_Aim of the task:_ In the entries below, find the line with "You are a computer-use agent. 1196x661" and the line with "This screenshot has height=737, width=1247."; give again those lines and every line between them, exactly.

Information supplied START

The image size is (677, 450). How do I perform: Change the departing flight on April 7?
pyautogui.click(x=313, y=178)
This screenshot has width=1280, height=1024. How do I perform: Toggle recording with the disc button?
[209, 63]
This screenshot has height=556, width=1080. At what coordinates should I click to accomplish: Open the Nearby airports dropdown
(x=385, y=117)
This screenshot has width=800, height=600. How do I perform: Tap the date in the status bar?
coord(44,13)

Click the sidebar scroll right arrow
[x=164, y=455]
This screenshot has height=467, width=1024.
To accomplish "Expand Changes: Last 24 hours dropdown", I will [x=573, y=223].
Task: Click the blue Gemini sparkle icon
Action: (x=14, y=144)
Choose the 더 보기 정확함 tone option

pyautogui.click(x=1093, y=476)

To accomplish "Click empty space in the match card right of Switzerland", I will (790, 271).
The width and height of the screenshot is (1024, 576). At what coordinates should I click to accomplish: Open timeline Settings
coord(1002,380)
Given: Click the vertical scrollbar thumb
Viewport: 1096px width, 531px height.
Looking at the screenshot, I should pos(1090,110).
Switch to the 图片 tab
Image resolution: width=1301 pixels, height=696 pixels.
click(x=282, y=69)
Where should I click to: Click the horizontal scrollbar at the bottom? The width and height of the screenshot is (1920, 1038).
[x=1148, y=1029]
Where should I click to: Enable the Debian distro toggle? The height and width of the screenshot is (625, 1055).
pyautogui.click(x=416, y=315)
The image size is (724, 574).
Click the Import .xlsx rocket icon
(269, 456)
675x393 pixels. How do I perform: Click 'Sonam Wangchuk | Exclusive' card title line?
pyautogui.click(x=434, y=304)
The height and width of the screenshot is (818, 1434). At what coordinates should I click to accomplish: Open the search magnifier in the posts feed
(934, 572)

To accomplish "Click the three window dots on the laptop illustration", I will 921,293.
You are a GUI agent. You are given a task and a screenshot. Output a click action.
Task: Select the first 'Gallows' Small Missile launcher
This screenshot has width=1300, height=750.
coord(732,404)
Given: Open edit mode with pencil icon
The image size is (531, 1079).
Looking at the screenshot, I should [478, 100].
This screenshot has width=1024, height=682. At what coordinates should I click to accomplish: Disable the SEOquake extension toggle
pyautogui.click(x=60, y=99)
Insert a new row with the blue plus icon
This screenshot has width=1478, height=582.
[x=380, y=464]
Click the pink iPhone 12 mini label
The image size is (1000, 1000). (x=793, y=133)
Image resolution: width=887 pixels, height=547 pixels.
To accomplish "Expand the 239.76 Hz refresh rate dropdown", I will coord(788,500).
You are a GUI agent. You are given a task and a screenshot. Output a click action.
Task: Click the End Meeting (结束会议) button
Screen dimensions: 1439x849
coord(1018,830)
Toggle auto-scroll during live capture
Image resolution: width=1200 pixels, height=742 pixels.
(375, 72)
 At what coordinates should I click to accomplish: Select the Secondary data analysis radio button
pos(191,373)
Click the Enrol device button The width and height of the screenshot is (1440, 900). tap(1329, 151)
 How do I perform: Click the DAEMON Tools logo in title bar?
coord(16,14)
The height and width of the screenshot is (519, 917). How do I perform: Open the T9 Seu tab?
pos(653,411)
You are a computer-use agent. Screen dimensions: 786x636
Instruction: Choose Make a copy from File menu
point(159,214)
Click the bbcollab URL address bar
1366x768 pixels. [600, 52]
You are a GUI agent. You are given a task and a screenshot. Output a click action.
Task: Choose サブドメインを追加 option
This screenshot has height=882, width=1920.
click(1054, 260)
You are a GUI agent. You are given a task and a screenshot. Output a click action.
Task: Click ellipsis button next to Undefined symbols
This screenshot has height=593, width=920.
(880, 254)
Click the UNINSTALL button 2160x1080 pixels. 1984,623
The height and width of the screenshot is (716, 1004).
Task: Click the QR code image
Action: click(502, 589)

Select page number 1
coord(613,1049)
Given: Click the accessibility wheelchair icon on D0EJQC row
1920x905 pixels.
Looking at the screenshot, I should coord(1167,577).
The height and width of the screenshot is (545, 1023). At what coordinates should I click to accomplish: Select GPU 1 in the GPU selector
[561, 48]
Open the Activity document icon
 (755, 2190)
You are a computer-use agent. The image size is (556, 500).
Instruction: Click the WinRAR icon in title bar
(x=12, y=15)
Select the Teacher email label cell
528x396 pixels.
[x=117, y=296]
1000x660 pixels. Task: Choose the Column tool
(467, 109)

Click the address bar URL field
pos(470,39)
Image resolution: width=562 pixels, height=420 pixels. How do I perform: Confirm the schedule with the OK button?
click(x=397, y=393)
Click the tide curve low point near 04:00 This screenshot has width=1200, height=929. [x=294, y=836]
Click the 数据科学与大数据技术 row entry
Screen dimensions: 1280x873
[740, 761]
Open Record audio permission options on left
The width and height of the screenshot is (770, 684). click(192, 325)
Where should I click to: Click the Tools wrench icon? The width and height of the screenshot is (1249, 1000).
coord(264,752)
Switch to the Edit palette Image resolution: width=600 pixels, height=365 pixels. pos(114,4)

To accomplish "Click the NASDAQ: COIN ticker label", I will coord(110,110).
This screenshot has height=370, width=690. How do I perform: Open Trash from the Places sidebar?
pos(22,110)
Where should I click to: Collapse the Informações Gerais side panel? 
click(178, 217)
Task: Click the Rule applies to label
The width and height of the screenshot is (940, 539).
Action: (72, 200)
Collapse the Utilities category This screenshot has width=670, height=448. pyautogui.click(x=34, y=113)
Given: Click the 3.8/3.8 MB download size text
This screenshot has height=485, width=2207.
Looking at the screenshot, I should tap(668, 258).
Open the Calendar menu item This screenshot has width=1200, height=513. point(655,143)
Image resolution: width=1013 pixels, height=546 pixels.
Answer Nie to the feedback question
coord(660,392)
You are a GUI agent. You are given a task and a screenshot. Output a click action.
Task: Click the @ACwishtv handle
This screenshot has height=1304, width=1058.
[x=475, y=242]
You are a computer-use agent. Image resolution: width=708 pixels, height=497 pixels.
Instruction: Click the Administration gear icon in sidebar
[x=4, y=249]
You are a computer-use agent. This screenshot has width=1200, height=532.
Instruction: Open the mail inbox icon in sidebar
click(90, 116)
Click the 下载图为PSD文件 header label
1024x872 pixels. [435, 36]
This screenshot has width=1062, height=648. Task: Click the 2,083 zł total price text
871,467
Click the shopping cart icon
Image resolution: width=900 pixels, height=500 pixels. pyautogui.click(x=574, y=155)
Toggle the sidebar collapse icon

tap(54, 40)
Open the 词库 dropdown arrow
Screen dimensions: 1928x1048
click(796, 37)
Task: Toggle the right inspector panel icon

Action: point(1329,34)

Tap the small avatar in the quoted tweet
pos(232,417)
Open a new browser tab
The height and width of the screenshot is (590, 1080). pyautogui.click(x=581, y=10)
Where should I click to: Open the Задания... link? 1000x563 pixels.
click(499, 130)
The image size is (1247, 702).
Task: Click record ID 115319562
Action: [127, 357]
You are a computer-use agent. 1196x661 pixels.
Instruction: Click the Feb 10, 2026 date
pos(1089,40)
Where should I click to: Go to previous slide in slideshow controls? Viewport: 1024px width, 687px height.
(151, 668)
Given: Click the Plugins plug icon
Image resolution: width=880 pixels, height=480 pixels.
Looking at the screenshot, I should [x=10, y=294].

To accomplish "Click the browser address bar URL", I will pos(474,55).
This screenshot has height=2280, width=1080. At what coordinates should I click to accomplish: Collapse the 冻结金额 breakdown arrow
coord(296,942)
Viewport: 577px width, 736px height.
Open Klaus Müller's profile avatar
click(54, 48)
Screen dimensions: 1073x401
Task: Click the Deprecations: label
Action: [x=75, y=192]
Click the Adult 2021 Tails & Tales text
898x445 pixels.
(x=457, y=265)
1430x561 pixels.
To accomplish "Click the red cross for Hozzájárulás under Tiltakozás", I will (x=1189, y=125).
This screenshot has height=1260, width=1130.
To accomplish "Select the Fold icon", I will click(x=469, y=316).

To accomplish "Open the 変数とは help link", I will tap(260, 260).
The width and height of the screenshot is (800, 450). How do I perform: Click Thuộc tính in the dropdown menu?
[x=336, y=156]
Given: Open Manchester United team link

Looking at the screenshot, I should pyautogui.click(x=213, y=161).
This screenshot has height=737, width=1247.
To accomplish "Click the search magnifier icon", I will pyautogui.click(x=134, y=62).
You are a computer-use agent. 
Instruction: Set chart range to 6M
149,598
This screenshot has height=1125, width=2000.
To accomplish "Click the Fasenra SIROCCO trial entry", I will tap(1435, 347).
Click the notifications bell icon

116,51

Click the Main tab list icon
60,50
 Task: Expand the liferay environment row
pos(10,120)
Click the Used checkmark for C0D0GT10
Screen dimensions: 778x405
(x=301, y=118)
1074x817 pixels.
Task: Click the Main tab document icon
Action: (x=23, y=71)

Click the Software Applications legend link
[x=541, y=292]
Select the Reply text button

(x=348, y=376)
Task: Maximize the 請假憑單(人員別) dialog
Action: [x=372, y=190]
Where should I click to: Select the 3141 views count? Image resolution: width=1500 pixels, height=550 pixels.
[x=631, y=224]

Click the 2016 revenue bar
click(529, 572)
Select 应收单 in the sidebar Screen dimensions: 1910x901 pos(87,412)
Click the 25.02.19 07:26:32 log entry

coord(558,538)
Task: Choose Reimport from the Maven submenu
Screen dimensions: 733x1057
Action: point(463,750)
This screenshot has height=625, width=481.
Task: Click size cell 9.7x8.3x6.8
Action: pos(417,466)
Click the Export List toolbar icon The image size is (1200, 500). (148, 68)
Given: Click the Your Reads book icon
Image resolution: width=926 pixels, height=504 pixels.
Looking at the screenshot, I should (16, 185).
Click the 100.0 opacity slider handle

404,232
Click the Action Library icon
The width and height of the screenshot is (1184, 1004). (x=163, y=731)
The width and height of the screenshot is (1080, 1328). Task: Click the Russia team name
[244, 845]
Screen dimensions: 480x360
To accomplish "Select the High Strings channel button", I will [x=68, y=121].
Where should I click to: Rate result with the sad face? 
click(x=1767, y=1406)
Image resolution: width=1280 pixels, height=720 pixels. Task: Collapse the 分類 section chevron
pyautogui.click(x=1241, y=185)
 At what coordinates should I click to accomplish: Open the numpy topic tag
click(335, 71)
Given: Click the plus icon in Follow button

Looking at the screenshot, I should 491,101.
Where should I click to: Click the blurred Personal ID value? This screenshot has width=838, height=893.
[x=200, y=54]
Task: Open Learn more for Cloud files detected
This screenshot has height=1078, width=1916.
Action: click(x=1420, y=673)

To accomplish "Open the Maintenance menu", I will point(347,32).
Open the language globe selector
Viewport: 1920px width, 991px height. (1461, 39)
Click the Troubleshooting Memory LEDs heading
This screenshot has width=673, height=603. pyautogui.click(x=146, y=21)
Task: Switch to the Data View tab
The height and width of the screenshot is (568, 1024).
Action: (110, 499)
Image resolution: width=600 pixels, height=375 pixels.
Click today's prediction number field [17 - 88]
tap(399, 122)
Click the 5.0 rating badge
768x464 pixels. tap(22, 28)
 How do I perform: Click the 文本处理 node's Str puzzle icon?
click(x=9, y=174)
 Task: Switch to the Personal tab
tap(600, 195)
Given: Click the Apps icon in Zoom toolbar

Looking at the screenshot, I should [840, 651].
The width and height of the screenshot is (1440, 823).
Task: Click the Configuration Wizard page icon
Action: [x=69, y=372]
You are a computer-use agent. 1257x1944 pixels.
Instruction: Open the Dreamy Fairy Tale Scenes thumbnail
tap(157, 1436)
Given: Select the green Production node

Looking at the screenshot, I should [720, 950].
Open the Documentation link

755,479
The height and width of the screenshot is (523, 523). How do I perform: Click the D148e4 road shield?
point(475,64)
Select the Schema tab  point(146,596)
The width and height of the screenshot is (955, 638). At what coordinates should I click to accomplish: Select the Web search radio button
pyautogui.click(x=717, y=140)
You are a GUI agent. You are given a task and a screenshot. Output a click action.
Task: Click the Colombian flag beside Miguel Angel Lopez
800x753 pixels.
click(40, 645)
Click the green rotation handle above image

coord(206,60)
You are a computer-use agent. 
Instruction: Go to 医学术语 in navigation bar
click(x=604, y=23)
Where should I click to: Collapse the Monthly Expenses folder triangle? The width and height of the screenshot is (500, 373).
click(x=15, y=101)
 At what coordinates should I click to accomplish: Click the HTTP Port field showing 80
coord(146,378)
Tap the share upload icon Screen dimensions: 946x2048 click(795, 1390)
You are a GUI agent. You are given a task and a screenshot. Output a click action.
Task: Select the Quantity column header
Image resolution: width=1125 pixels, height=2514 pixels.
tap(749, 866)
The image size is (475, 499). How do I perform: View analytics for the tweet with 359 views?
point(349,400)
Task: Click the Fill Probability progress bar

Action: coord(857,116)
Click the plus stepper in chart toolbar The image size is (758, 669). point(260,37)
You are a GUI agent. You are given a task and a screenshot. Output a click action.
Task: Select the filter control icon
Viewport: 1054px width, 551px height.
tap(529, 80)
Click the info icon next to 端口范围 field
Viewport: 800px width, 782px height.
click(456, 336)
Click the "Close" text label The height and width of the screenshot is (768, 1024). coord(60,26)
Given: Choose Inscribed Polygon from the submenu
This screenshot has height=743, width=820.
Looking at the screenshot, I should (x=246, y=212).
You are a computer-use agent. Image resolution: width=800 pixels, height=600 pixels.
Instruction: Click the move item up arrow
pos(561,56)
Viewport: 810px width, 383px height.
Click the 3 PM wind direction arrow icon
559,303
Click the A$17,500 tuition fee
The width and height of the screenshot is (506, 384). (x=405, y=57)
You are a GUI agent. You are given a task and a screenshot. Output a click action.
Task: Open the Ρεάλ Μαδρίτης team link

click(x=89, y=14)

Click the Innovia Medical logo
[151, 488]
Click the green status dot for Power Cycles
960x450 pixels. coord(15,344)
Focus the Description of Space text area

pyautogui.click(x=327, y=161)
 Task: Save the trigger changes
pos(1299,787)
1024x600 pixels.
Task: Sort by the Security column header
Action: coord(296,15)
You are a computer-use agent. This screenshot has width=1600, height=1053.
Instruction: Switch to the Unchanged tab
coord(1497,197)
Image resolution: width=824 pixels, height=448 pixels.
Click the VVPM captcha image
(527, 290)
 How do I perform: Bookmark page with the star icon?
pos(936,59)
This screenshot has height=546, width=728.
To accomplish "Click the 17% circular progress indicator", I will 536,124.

Information supplied END

_Response below:_
You are a computer-use agent. 1196x661 pixels.
Instruction: Click the Feb 10, 2026 date
pos(1089,40)
Where should I click to: Go to previous slide in slideshow controls? Viewport: 1024px width, 687px height.
(151, 668)
Given: Click the Plugins plug icon
Image resolution: width=880 pixels, height=480 pixels.
Looking at the screenshot, I should [x=10, y=294].

To accomplish "Click the browser address bar URL", I will pos(474,55).
This screenshot has height=2280, width=1080. At what coordinates should I click to accomplish: Collapse the 冻结金额 breakdown arrow
coord(296,942)
Viewport: 577px width, 736px height.
Open Klaus Müller's profile avatar
click(54, 48)
Screen dimensions: 1073x401
Task: Click the Deprecations: label
Action: [x=75, y=192]
Click the Adult 2021 Tails & Tales text
898x445 pixels.
(x=457, y=265)
1430x561 pixels.
To accomplish "Click the red cross for Hozzájárulás under Tiltakozás", I will (x=1189, y=125).
This screenshot has height=1260, width=1130.
To accomplish "Select the Fold icon", I will click(x=469, y=316).

To accomplish "Open the 変数とは help link", I will tap(260, 260).
The width and height of the screenshot is (800, 450). How do I perform: Click Thuộc tính in the dropdown menu?
[x=336, y=156]
Given: Open Manchester United team link

Looking at the screenshot, I should pyautogui.click(x=213, y=161).
This screenshot has height=737, width=1247.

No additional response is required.